**INFORMATION SUPPLIED:**
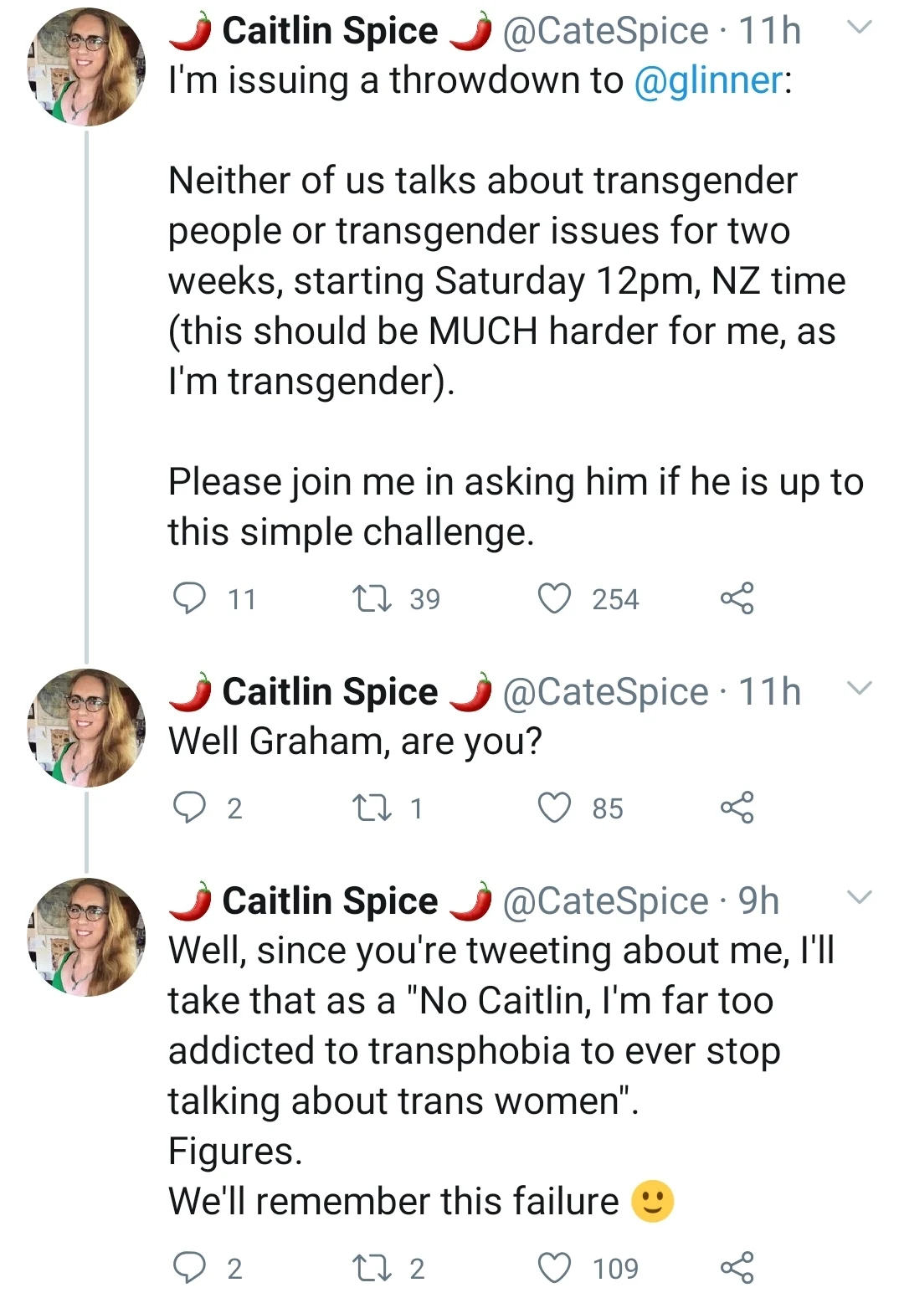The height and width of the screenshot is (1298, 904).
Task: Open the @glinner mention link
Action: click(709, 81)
--
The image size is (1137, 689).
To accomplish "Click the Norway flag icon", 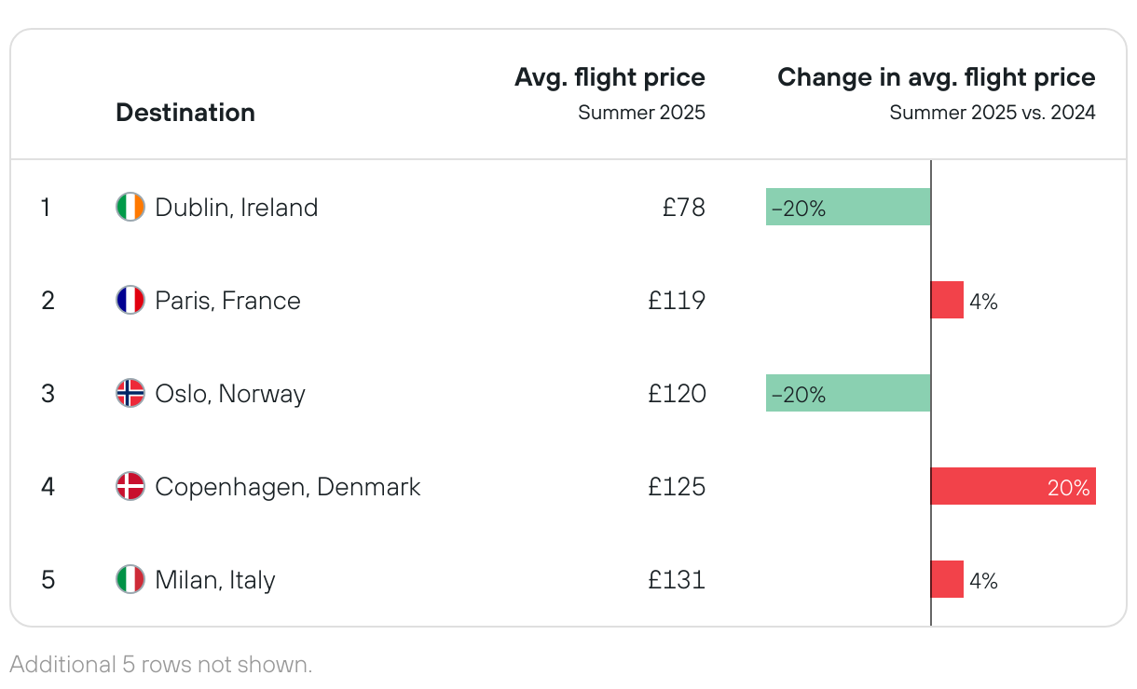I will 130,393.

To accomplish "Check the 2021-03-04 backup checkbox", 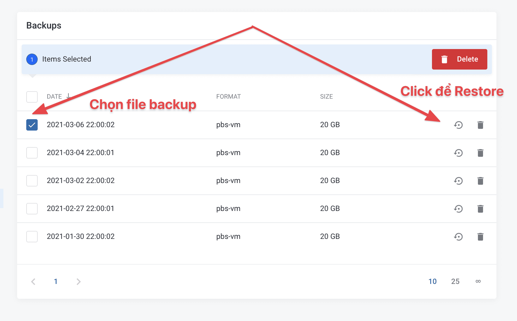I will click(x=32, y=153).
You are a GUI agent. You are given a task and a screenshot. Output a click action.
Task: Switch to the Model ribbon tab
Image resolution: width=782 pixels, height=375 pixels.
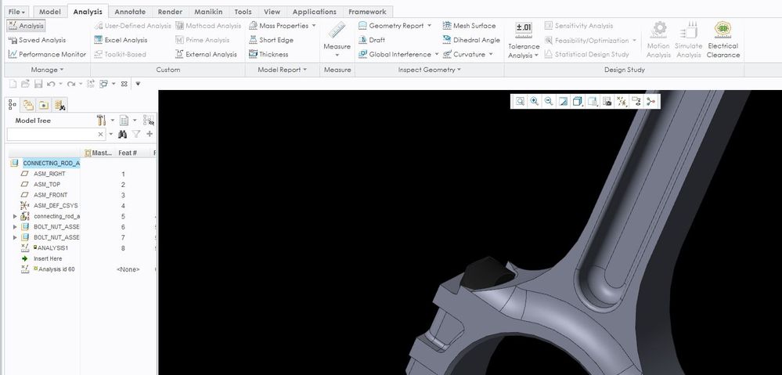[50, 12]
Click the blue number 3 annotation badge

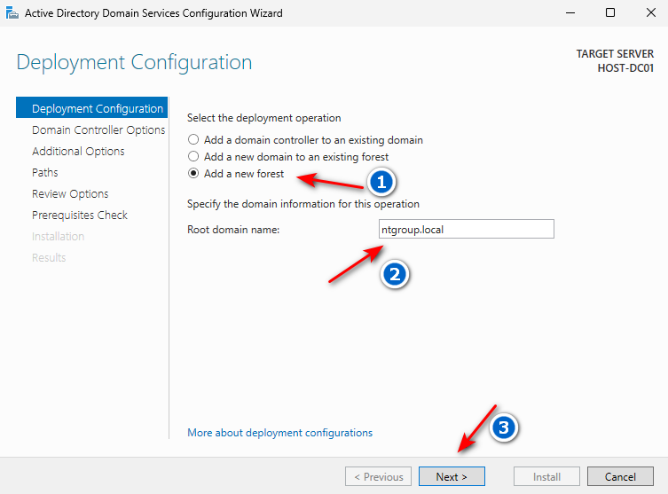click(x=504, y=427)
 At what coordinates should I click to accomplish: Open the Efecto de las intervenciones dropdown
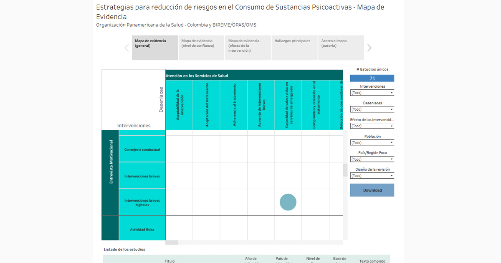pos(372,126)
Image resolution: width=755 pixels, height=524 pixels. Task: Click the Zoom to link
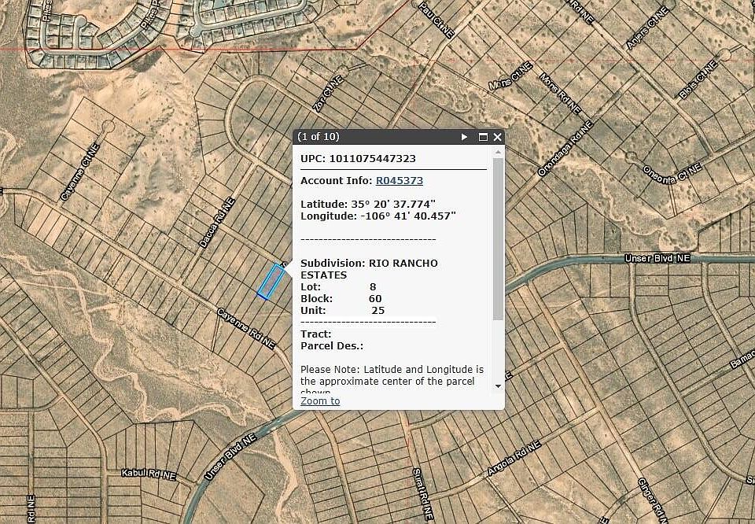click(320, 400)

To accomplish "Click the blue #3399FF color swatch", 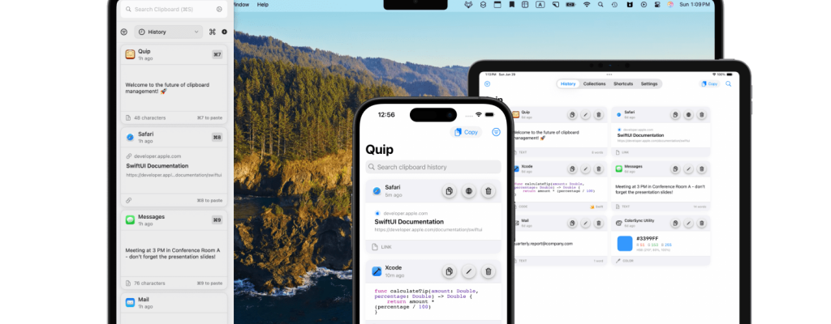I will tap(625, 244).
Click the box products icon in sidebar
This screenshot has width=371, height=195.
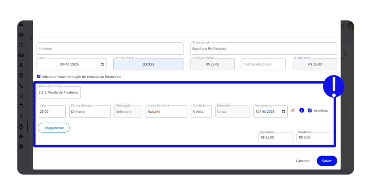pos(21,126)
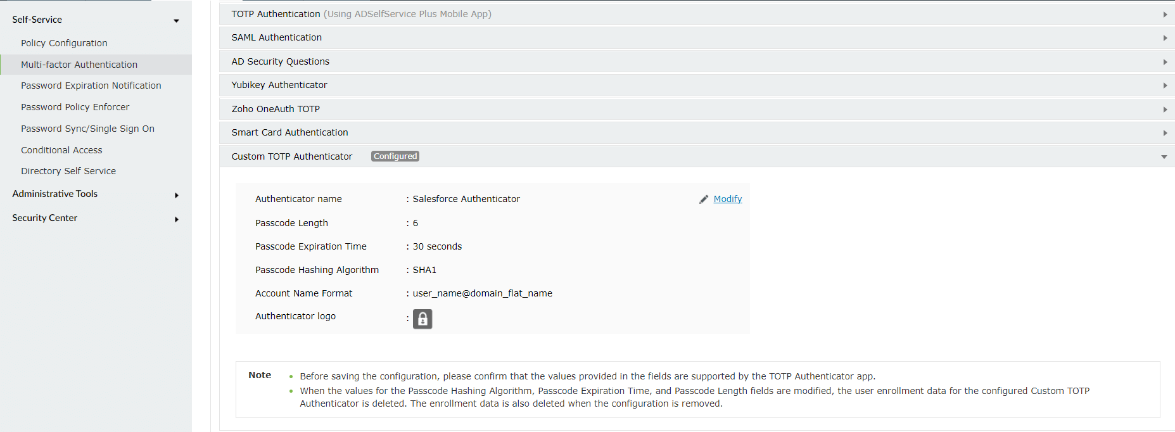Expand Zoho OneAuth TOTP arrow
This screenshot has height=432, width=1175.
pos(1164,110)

**GIVEN INSTRUCTION:** Retype the data starting at the line that contains "The height and" and ending after the line that contains "Action: click(709, 81)". Omit the pictures.

**ANSWER TO THE TASK:**
The height and width of the screenshot is (1298, 904).
Task: Open the @glinner mention link
Action: click(709, 81)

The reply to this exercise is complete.